Guest Post: Are voice biometrics trustworthy?
24 November 2016 16:37 GMT

By Terry Nelms, Director of Pindrop Labs

Voice biometrics has the potential to improve the security and user experience of systems and services that require authentication.  Voice is a natural interface for many systems and is a primary method of communication.  By leveraging voice for authentication, a separate security interface is not required resulting in a simplified system and an improved user experience.  However, for voice biometrics to be trusted and ubiquitous, it must be unobtrusive, robust and secure. 
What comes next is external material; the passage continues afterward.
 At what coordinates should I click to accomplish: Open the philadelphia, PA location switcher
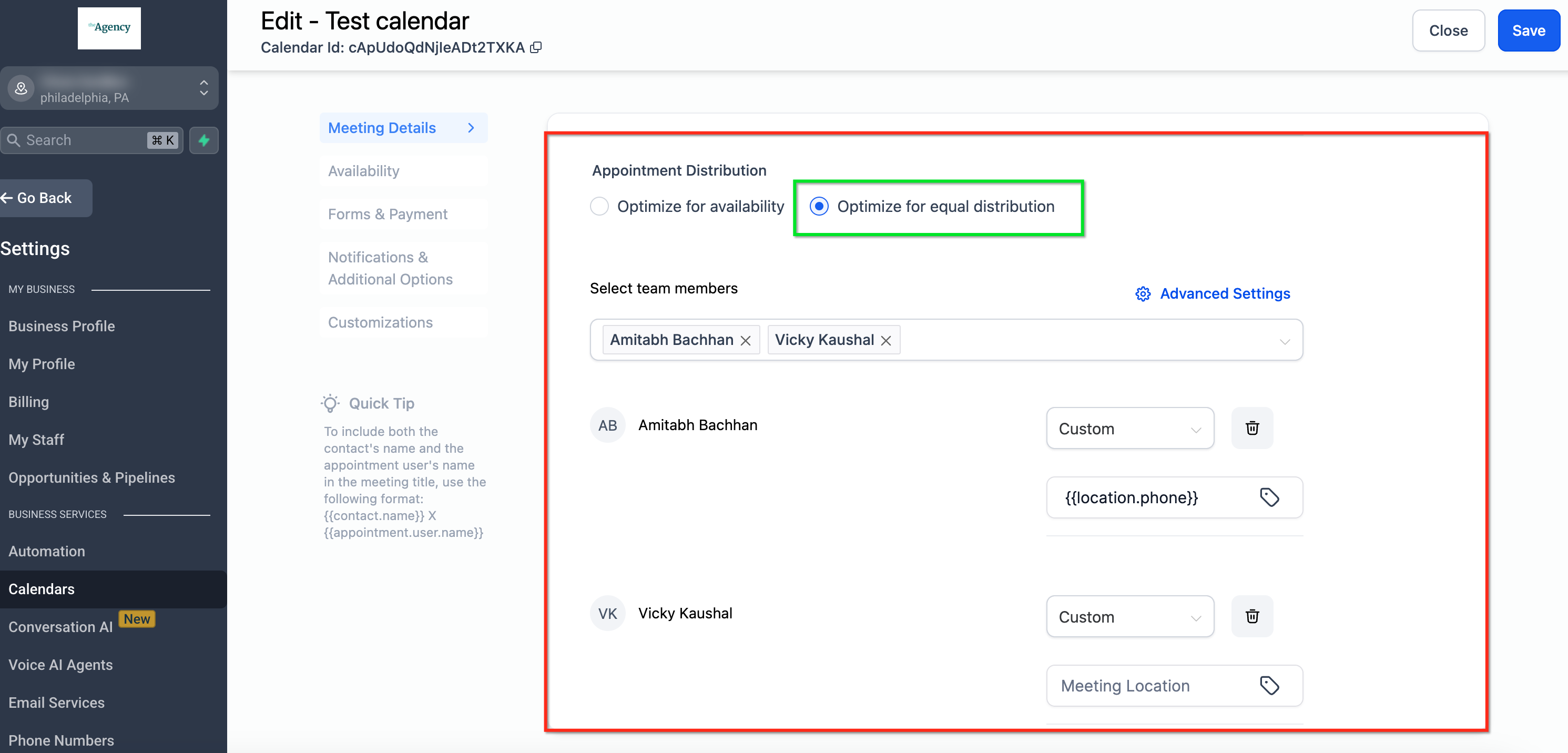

Most security systems tend to be obtrusive; for example, the airport screening lines that must be navigated in order to board a flight.  This is unfortunate because the vast majority of users (passengers) are benign, but they have to pay the security toll so the few malicious ones can be detected.  Perhaps the biggest promise of biometrics is unobtrusive security.  This is especially true of voice biometrics since speaking is often already part of the user experience.

Voice biometric systems require users to go through an enrollment process so it can learn their voice.  Enrollment can be active or passive.   Active enrollment must be used with systems that are text-dependent.  This is a manual process where the user is required to speak an agreed upon phase.  In addition to enrollment, this phase must be spoken every time the user is authenticated. Therefore, text-dependent systems fail to make security unobtrusive. 

On the other hand, passive enrollment occurs during the user’s normal interaction with the system.  Passive enrollment is used by voice biometric systems that are text-independent.  They are able to learn the user’s voice during normal speech and do not require a specific phrase.  As a result, text-independent systems are truly unobtrusive to the user because they are almost completely invisible to them.


Voice biometrics must be robust to noise, channel and voice changes over time.  For instance, background noise is a common occurrence on many phone calls.  It is the non-speech sounds picked up by the microphone that include things such as the microwave, air conditioner, radio and kids talking.  If a voice biometric system is not robust to this noise it can cause authentication to fail when the background noise is different than what was present during enrollment.

Voice biometric systems should also be robust to the communication channel employed by the user.  For example, it should be possible to enroll a user calling from their landline and authenticate them at a later time when they call from their mobile phone.  Likewise, someone other than the user calling from their device should fail authentication because their voice is different and independent of the communication channel.  Thus, voice biometric systems need to minimize learning channel artifacts.

The human voice changes considerably as we age.  Consequently, voice biometric authentication from the initial enrollment will fail in time.  In order for voice biometric systems to be robust from aging, they must continually learn and adapt to the user’s ever changing voice.  However, they must be careful not to adapt too easily and learn from the voice of an imposter.


A primary security concern of voice biometrics (and biometrics in general) is what to do if it is compromised (i.e., a voice is stolen).  Unlike passwords your voice cannot be changed.  One way an attacker can steal a user’s voice is using a recording.  While an attacker could record the user directly, websites like YouTube have recorded audio that could be used for this purpose.   In the case of a bank call center, the attacker could simply replay part of the audio at the beginning of the call during authentication (e.g., during IVR navigation) and then speak with their normal voice when connected to an agent.

In addition to simply playing back a recording of the user, an attacker could use speech synthesis to impersonate the user.  Given enough audio, modern systems can build a voice that sounds very similar to the person being modeled.  This cloned voice could not only be used during authentication, but to also communicate and carry on a conversation with the agent or system. 

Lastly, the attributes that are extracted from the user’s voice for enrollment and authentication can be stolen.  They typically consist of a list of floating point numbers that are calculated when a user’s speech is analyzed.  For instance, if the attributes are extracted on a user’s device, an attacker could steal the attributes (e.g., through a compromised mobile phone) and then inject them into a separate session.  The stolen attributes would be used for authentication instead of those derived from the attacker’s voice.

For voice biometrics to be trusted and ubiquitous, it must be unobtrusive, robust and secure.  To be unobtrusive the enrollment process must be passive and text-independent, i.e., invisible to the user.  To be robust, it should limit the effects of noise, channel and voice aging on the authentication accuracy of the system.  Lastly, to be secure, voice biometric systems must protect the user’s voice from impersonation.